In Blue Bayou, which he wrote and directed, Chon disappears into the character of Antonio LeBlanc, a Korean adoptee who is turning his troubled life around in New Orleans. He loves his pregnant wife, Kathy (Alicia Vikander), and young stepdaughter Jessie (Sydney Kowalske), taking great pains to get away from his lucrative but shady past as a motorcycle thief. After a police run-in, his (lack of) citizenship status becomes a flashpoint that threatens to tear him from his family and the only life he’s ever known.
The film, which premiered at Cannes, is Chon’s fourth feature. For some, he rose to prominence as Eric Yorkie in the supernatural YA franchise Twilight. Others may know him better for winning the NEXT Audience Award at the 2017 Sundance Film Festival for his film Gook – which he also wrote, directed and starred in.
Chon’s latest film takes him the furthest he’s ever been outside his own skin with a little-known story – someone else’s story – of immigration. He got to know many adoptees whose experiences were the inspiration for Antonio and the challenges thrust upon him. For various reasons, these adoptees did not have their U.S. citizenship properly looked after, a circumstance that, if discovered, could lead to deportation.
Over Zoom from Los Angeles, Chon unpacked the complicated issues that ground the world of Blue Bayou.
Justin, you’ve gone now from Cannes to opening day. How does it feel to have this film finally out there after spending so many years on it? Four or five years was it?
It feels great. I’m anticipating the types of people who will see this and hoping that the right people will see this, so that the purpose of the film can be fulfilled.
Who are the right people in your mind?
Legislators, people who can actually do something about this issue. It’s pretty shocking how very few people know that adoptees are getting deported. It’s always been such a Mexican issue and a border issue, rather than immigration policy that also affects other people.
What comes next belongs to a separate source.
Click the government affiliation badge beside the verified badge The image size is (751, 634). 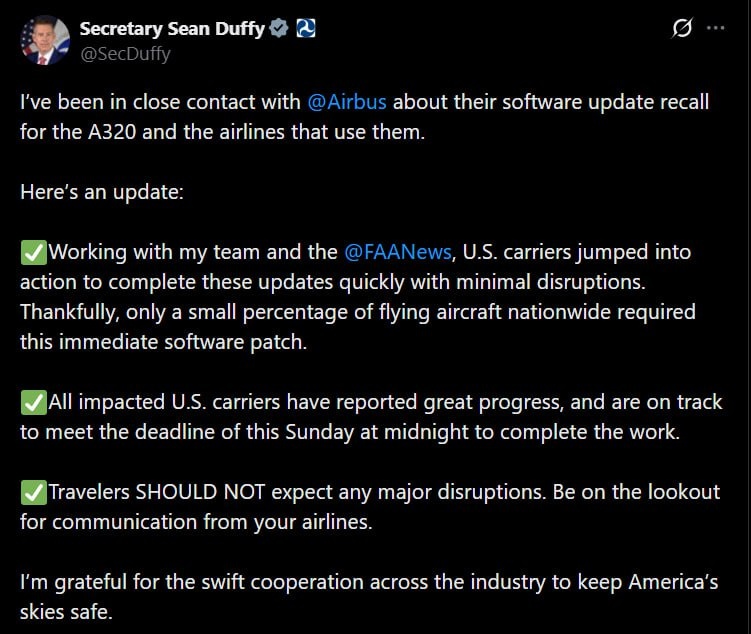coord(306,29)
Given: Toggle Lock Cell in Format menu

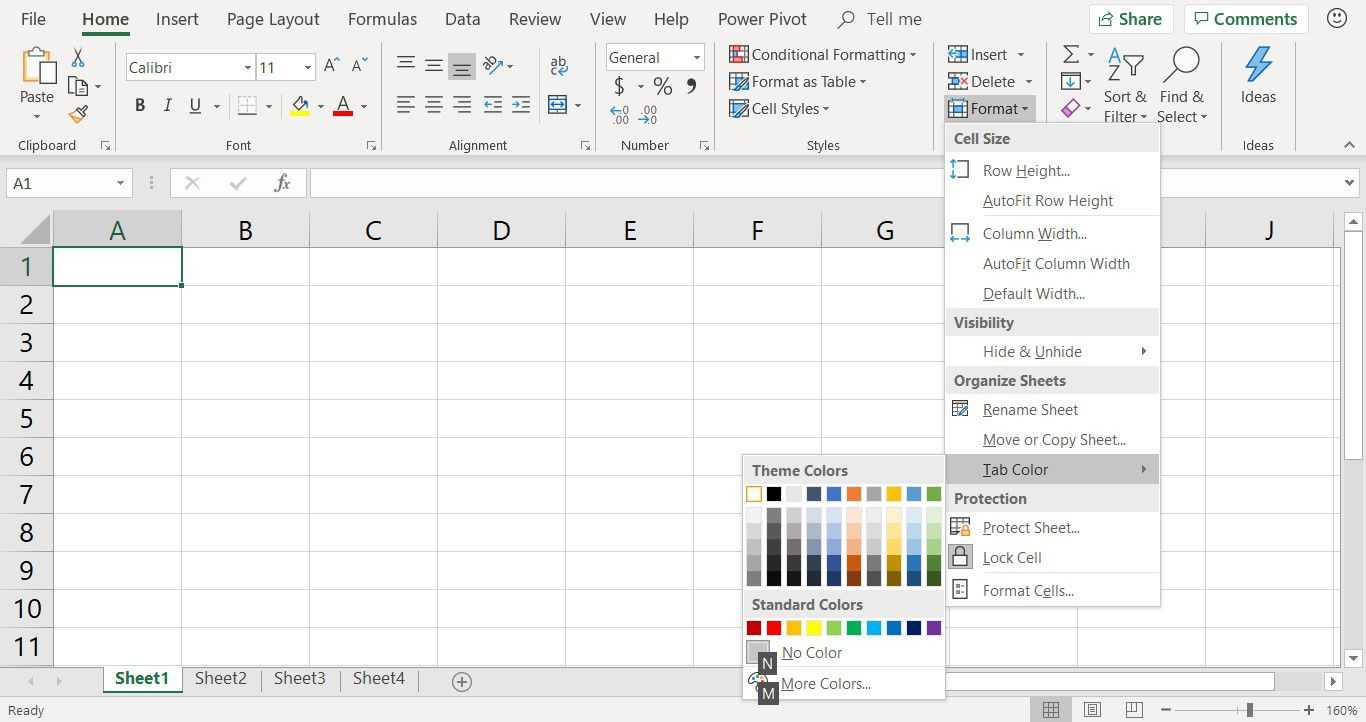Looking at the screenshot, I should pos(1012,558).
I read that you had hundreds of hours of conversations with adoptees in making this film. How did that feedback inform the film?
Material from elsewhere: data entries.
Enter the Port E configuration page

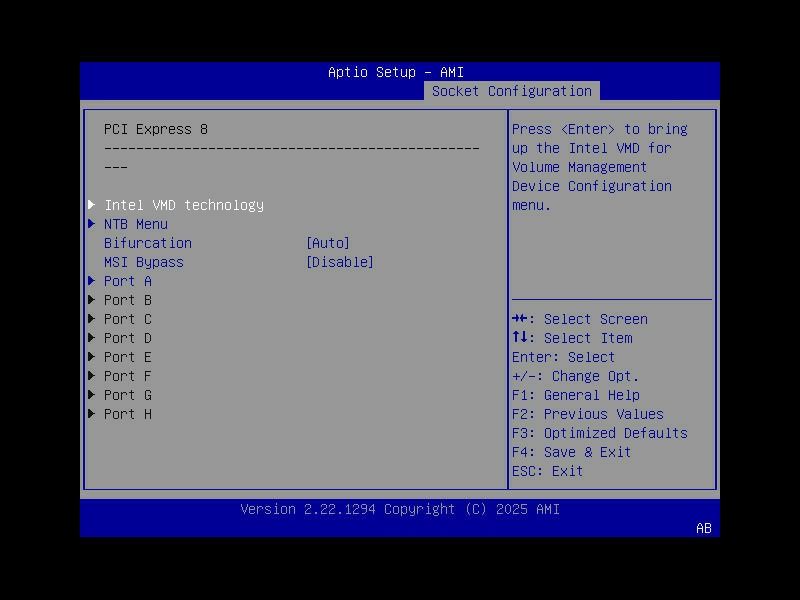pyautogui.click(x=127, y=357)
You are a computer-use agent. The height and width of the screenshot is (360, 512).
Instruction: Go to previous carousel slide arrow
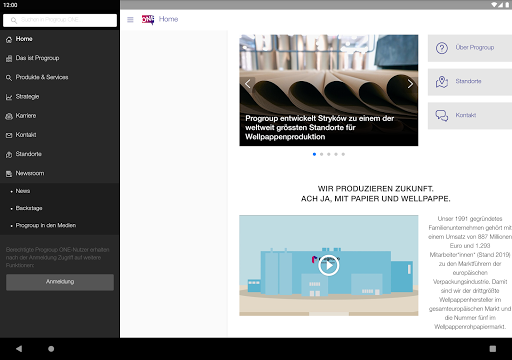248,84
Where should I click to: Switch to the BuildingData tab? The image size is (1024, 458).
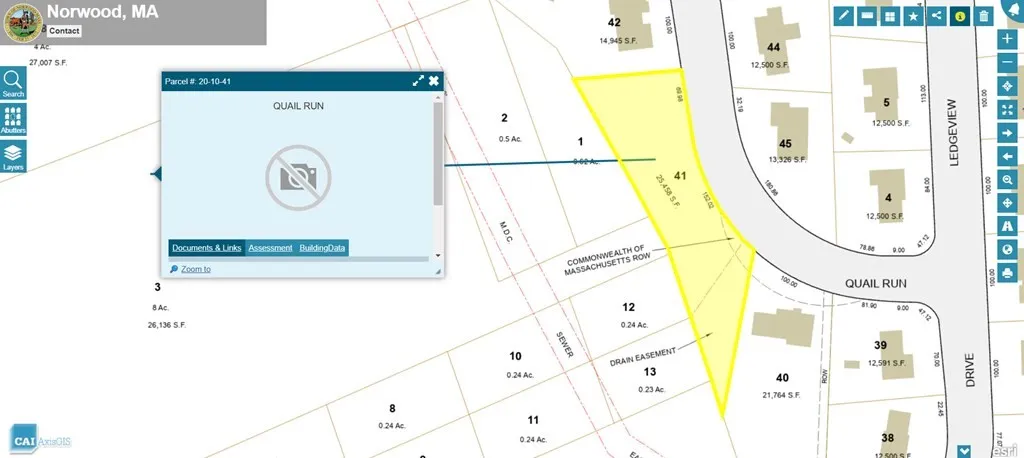[x=322, y=248]
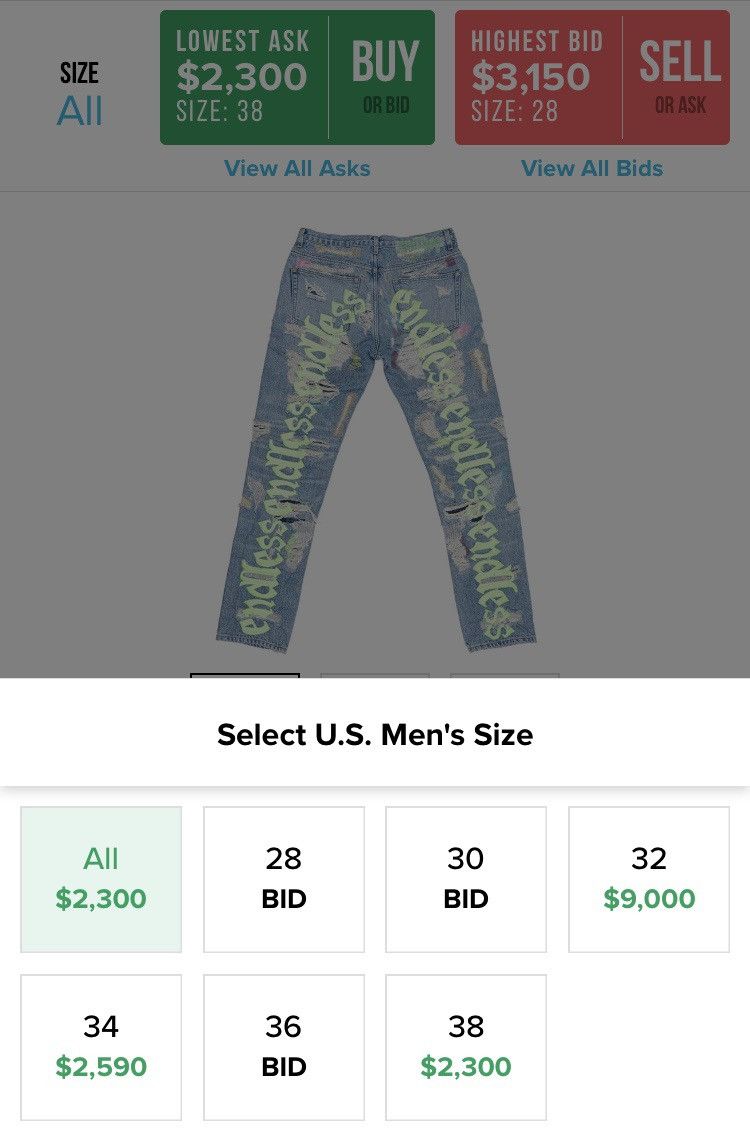Click the green Buy or Bid button
Screen dimensions: 750x1142
pos(383,77)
One adoptee told me that a big moment in an adoptee’s life is when they have a child of their own, because it’s finally the first time in their life that they have someone that’s blood-related to them. When Antonio holds his child for the first time, he doesn’t say anything, but it’s very much emotionally felt. He’s like, “Oh my God, I’m holding my child.”
There’s also the misconception that an adoptee’s parents didn’t want them or wanted to kill them, when a lot of times it’s circumstantial. Those types of things crept into the film and I made sure to include them.
You’ve been asked a lot about intent, and who gets to tell whose stories. Now that you’re through the other side, what was the most important thing you did or learned as a storyteller?
Films can be powerful and actually change popular perception. So, normalizing things like interracial marriage. The fact that Antonio has a Louisianan accent and normalizing that we exist in those parts of the country. It shouldn’t be weird that an Asian man has a white stepchild. The fact that Vietnamese people do exist in the South and they were relocated there. That we can have multiple Asian-American ethnicities in one film and have them interact.
I think the best way for us to step into other people’s shoes and become empathetic is to tolerate this type of storytelling. It might not be your own experience, but give it two hours of your life and see what it does.
How do we best bridge those gaps of experience in our communities, between those who more or less grow up here versus those who immigrate at later ages?
Somebody told me you shouldn’t be able to tell someone else’s story until you’ve told your own effectively. So I started off telling Korean-American stories, but now it’s time that I be of service to other Asian ethnicities. I’ve just finished shooting a film with [Indonesian-born rapper] Rich Brian about an Indonesian father and son. I just directed the adaptation of [author Min Jin Lee’s] Pachinko for Apple TV and that’s in Korean, English and Japanese. I think it’s our responsibility as Asians to support one another. Go tell your own personal story, but also know that we need you in other spaces.
New Orleans feels almost like a dream at times the way you shot on film. You’ve mentioned John Cassavetes as an influence. Which of his films would you say are your favourite?
A Woman Under the Influence. Faces. The Killing of a Chinese Bookie. His films are very tactile, very personal and very human. I don’t even necessarily have to get into the story, it’s just about moments in his films.
At the same time, it’s funny: If you use a hand crank like I did in the film or any weird form of photography, people automatically go, “Oh he was influenced by Wong Kar-wai.” It’s not! Of course I love Wong Kar-wai, it’s a flattering thing. But it’s so funny because the hand crank was actually inspired by Tony Scott.
I was actually going to mention Wong Kar-wai before I read your production notes.
But it’s okay. That’s just our perception of Asian people in cinema, that that’s who we go to when we use those techniques. Wong Kar-wai was a genius and he changed the face of cinema forever. If they want to compare me to Wong Kar-wai, do it all day.
This interview has been edited and condensed. Blue Bayou is available in theatres starting Sept. 17.